- _WHAT YOU ARE ASKED TO DO_:
The expected output is the full set of entries, printed exactly, without pictures.

============================================================

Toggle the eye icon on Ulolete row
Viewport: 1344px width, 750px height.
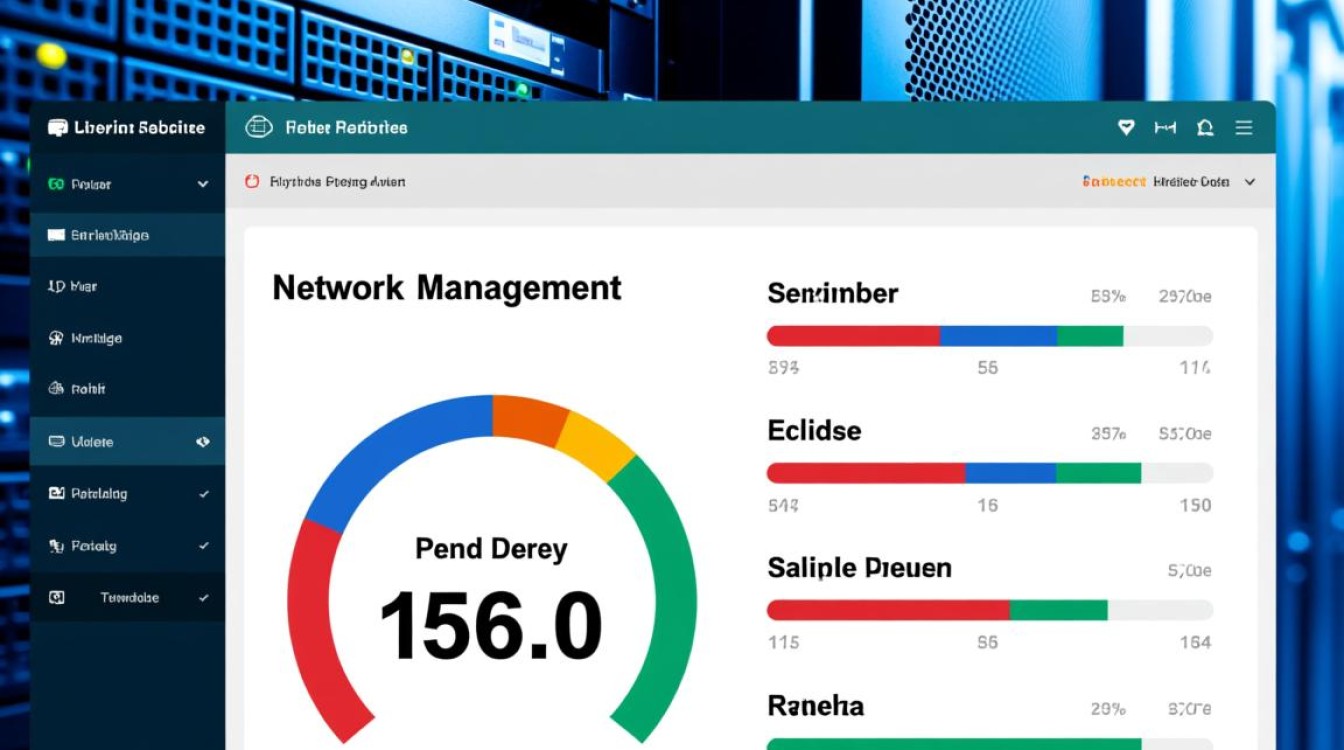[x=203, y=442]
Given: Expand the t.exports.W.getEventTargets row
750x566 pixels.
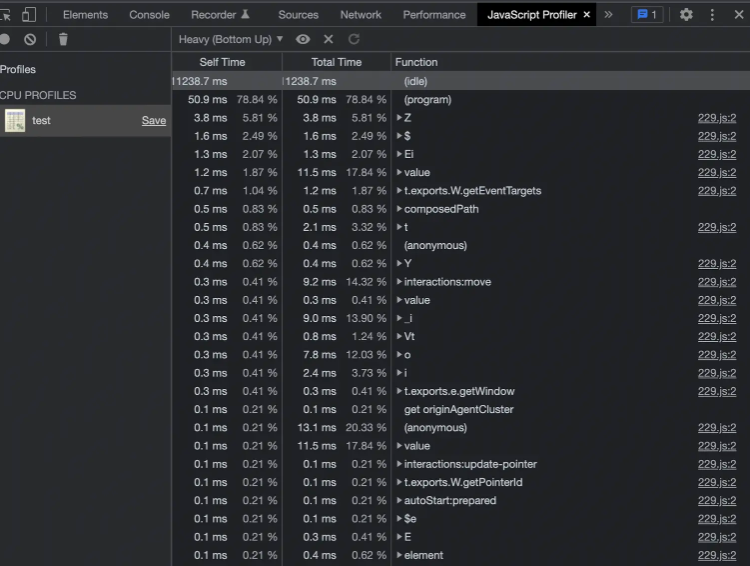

============================================================

- _WRITTEN ANSWER_:
Toggle the eye icon on Ulolete row
Viewport: 1344px width, 750px height.
[x=203, y=442]
Given: Expand the t.exports.W.getEventTargets row
750x566 pixels.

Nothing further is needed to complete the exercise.